No pictures, no extra lines: copy exactly from the line with "Instruction: Click the" through the end of the entries.

::::::

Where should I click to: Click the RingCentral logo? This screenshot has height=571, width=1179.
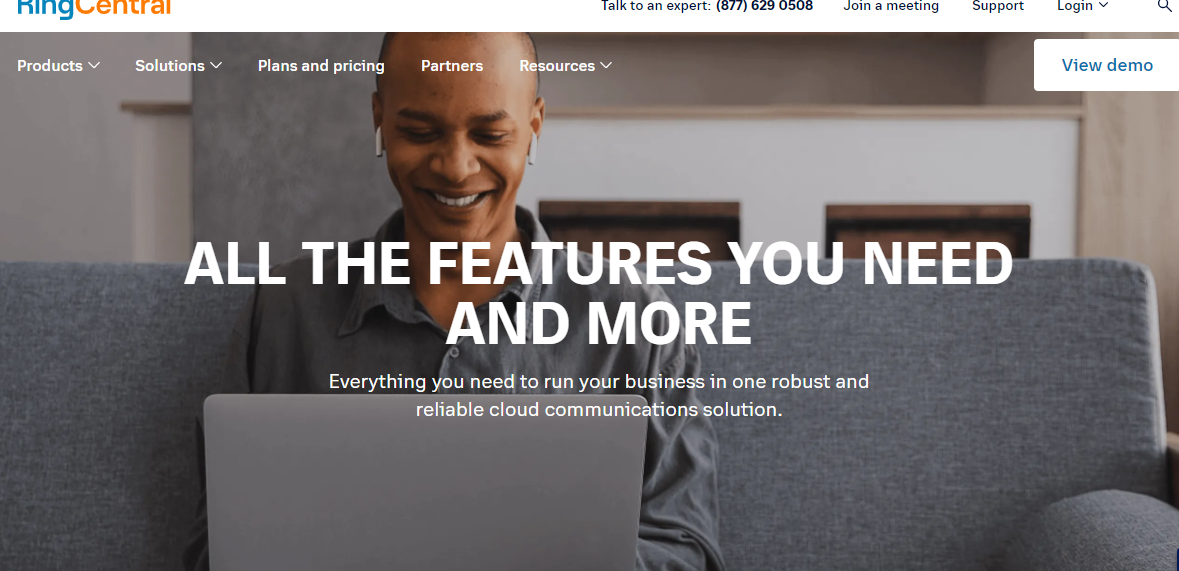[94, 8]
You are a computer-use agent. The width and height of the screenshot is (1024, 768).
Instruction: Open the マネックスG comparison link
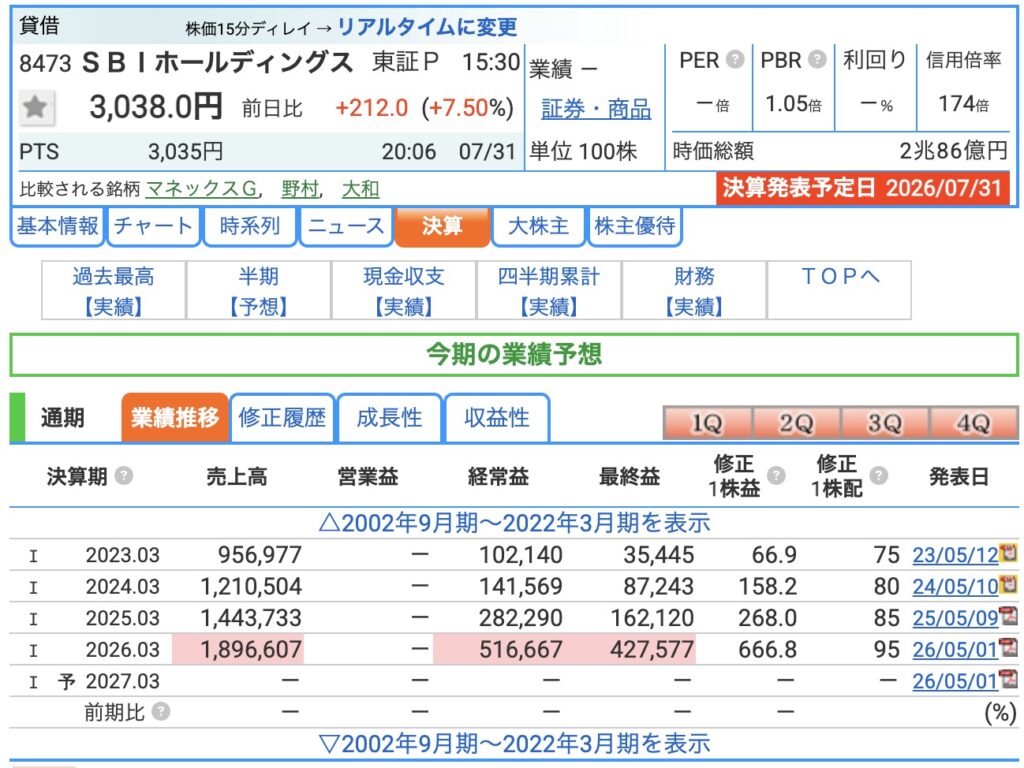pyautogui.click(x=202, y=189)
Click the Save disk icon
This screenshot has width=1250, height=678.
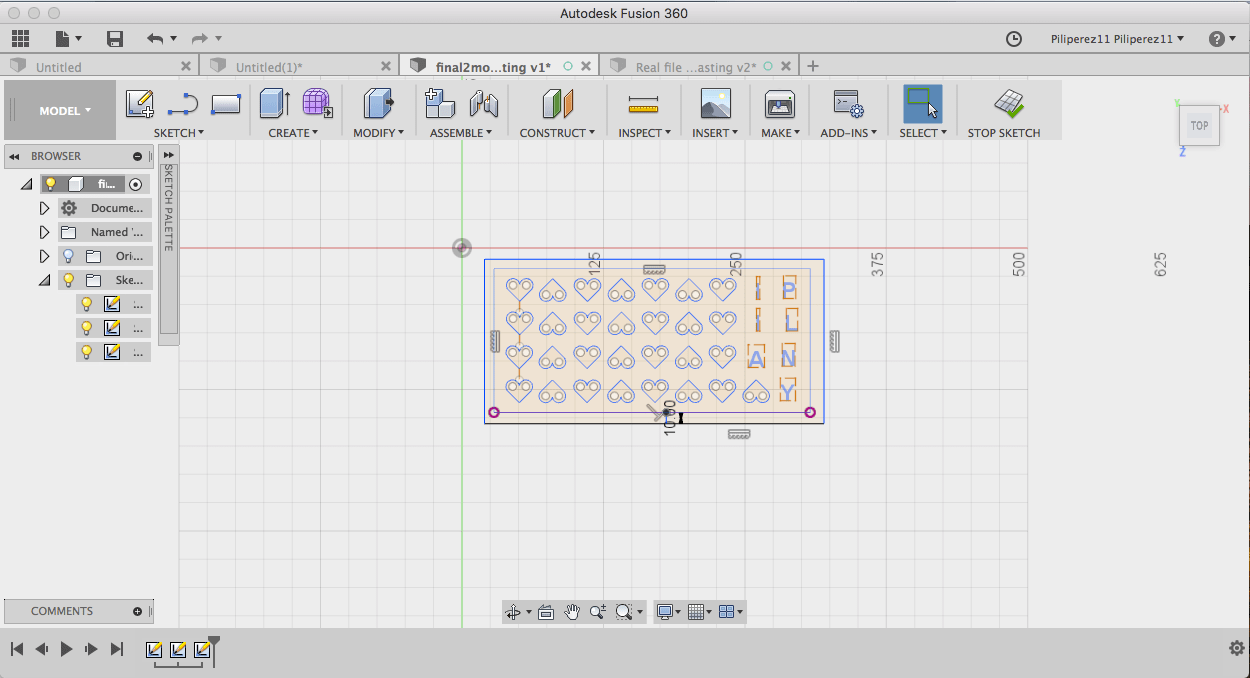point(115,39)
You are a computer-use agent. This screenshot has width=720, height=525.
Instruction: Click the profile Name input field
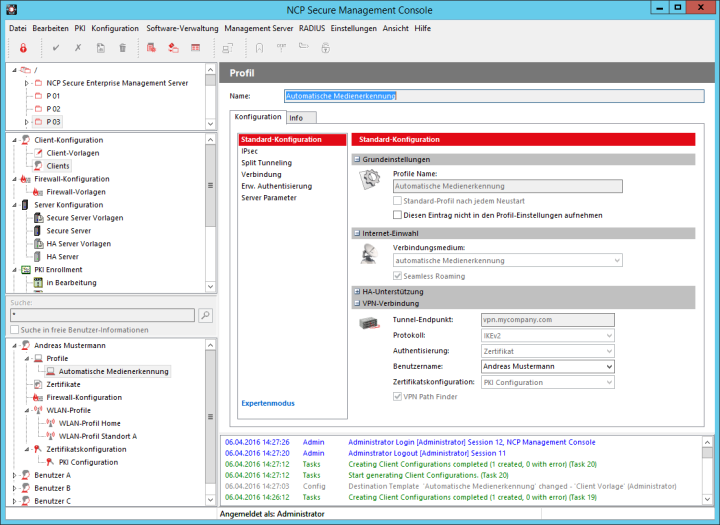point(494,96)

::::::

▶ _Solution below_
Instruction: Click the profile Name input field
point(494,96)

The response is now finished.